The bigger threat to the local industry is the introduction of the larger national chains such as the Arizona-based Cold Stone Creamery or the Texas-based Marble Slab. Both are known for offering “mix-ins,” in which a server mixes in toppings to the ice cream.

“If anyone in food ever invents things, [Herrell] invented the mix-in,” Rancatore says. “What’s certainly going on in [the area] is you get smaller portions of very good ice cream. In the suburbs, you get bigger portions of ice cream that’s not as good. With these new stores, you get medium-to-mediocre ice cream with a lot of sizzle or Japanese steakhouse shenanigans.”

Herrell, of course, has also noticed the encroaching chains and their use of what he calls the “smoosh-in.”

“They think it’s new. We’ve been doing that for a long time in New England. Dairy Queen introduced the Blizzard after I introduced it at Steve’s,” he said, referring to his original location in Somerville. “The McFlurry, Cyclone … I don’t know why they have to call it storms. [We called it] the mix-in initially, now smoosh-in.”

The local stores are constantly changing their flavors, and regionalism abounds.

 “In most parts of the country, coffee is not on the list of 10 most popular flavors,” Rancatore said. “In New England, it’s fourth, and in Rhode Island it might be first or second.”

“In Texas, we had a flavor from Texas called Mexican vanilla. All Texans know that it’s an alternative and cheaper vanilla extract. We weren’t selling much of it,” Rancatore said. “This high school kid said, ‘Why don’t you call it “cake batter,” because it tastes like an American cake mix.’ That flavor we know as Cake Batter has become more broadly popular.”

It can be hard for an ice cream eater to move from one region to another, not just because of changes in quantity, quality or names, but because the basic terminology of ice cream changes as well.

“The terms are quite different,” Herrell points out, and his namesake company’s Web site even includes a dictionary of ice cream terms. One of the most confused is for the blended ice cream drink, which ranges from “cabinet” to “milkshake” to “frappe.”

“By the time you get to Worcester, they’re called milkshakes again,” Herrell says.

What’s next from the freezer?

“Emerald City is one of our newer flavors: Peppermint base with cut-up Andes and green sprinkles added to it,” Herrell says, then recites from a folder of “experiments in progress”:

“Butternut: Has squash in it. When I bake squash, I load it up with butter and brown sugar or maple syrup.
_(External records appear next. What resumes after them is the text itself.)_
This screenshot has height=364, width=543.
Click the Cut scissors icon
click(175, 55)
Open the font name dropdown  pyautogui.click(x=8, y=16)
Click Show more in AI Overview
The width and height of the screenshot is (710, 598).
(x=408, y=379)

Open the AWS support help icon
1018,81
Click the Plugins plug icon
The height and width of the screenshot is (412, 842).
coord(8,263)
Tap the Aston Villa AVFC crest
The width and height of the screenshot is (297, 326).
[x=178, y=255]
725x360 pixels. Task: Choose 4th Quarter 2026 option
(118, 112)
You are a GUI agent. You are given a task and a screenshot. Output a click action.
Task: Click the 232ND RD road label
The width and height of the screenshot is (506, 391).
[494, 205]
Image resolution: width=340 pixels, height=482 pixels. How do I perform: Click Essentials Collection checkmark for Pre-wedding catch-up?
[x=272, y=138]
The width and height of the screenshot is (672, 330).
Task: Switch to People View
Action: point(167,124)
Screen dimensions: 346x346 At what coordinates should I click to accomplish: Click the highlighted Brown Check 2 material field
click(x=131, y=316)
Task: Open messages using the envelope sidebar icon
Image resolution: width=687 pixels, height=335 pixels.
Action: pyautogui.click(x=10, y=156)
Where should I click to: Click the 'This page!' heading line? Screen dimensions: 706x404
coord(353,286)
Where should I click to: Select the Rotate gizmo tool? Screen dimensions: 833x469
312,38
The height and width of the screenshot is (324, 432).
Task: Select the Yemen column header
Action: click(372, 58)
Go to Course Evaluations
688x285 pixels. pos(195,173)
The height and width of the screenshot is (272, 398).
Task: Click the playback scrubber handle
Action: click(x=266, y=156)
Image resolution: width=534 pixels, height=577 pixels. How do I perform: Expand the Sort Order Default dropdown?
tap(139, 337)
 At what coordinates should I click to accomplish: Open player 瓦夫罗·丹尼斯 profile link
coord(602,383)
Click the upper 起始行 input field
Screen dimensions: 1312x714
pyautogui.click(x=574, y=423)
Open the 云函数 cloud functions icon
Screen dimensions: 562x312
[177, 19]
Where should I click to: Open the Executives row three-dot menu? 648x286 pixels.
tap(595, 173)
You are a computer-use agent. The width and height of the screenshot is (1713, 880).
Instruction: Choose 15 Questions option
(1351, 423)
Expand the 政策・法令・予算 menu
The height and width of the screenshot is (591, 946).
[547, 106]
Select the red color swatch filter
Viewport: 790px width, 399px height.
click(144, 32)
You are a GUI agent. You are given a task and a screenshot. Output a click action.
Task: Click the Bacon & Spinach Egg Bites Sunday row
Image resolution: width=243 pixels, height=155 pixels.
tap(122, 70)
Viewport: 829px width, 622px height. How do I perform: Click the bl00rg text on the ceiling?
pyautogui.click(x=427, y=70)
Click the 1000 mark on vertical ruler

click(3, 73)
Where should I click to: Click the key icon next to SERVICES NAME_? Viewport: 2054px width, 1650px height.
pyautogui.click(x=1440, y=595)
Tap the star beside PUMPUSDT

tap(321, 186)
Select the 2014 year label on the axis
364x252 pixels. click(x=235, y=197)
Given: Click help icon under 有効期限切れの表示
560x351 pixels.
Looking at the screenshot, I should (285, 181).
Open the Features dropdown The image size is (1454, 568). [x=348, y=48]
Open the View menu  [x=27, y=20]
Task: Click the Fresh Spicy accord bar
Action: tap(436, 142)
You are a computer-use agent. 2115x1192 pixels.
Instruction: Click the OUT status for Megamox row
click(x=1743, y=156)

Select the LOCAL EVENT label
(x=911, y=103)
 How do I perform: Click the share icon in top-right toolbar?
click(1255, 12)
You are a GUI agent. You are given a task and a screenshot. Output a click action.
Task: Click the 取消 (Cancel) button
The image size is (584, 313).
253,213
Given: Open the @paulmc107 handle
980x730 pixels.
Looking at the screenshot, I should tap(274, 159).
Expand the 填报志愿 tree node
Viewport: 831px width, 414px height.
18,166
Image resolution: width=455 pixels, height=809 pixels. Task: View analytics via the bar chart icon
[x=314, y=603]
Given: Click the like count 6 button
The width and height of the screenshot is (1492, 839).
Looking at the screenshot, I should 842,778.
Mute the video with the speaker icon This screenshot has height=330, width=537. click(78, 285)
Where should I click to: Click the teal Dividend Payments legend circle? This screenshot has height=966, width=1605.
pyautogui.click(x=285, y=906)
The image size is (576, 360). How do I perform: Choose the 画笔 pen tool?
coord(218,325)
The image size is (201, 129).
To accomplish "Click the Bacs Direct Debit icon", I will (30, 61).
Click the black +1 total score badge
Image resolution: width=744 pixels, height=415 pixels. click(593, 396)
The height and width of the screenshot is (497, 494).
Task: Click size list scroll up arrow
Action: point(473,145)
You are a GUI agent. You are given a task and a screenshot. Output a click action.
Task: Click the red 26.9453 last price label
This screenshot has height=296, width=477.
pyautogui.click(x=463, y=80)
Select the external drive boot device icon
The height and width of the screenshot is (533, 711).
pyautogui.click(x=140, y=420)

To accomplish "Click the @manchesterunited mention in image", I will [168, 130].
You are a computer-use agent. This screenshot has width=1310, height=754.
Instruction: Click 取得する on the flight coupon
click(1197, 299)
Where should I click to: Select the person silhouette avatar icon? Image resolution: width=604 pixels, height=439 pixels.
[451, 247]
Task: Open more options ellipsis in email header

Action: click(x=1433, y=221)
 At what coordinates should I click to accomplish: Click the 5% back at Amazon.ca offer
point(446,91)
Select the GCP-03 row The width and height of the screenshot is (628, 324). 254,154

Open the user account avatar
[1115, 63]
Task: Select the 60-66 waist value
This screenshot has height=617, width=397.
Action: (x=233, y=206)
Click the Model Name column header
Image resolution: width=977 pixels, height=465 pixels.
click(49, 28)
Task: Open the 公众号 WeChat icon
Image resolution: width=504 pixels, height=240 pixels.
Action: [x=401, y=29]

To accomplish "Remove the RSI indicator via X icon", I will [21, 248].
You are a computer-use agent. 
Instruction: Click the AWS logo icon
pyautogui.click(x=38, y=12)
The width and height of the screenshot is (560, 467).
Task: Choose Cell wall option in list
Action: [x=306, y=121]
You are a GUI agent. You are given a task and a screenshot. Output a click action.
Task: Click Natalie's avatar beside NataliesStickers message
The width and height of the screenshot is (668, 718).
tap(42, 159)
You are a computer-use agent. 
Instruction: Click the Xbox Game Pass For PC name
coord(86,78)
The real thing is, it’s an excuse to have a lot of butter and maple. Reduce the squash and increase the butter!”

Cookie Combustion is another flavor Herrell is developing. “When you make cookies and cream, there’s two schools of thought: One, that you should pulverize the cookies and make a uniformly dark ice cream. Another is that you break up the cookie, so it’s vanilla with bits of cookie. This combines both.”

It’s difficult for a small ice cream store to manage 136 flavors, and often customers will come in and find the flavor they want isn’t available. At Herrell’s, they keep a flavor request list where the customer’s phone number is stored, so when the flavor is available, they’ll be notified.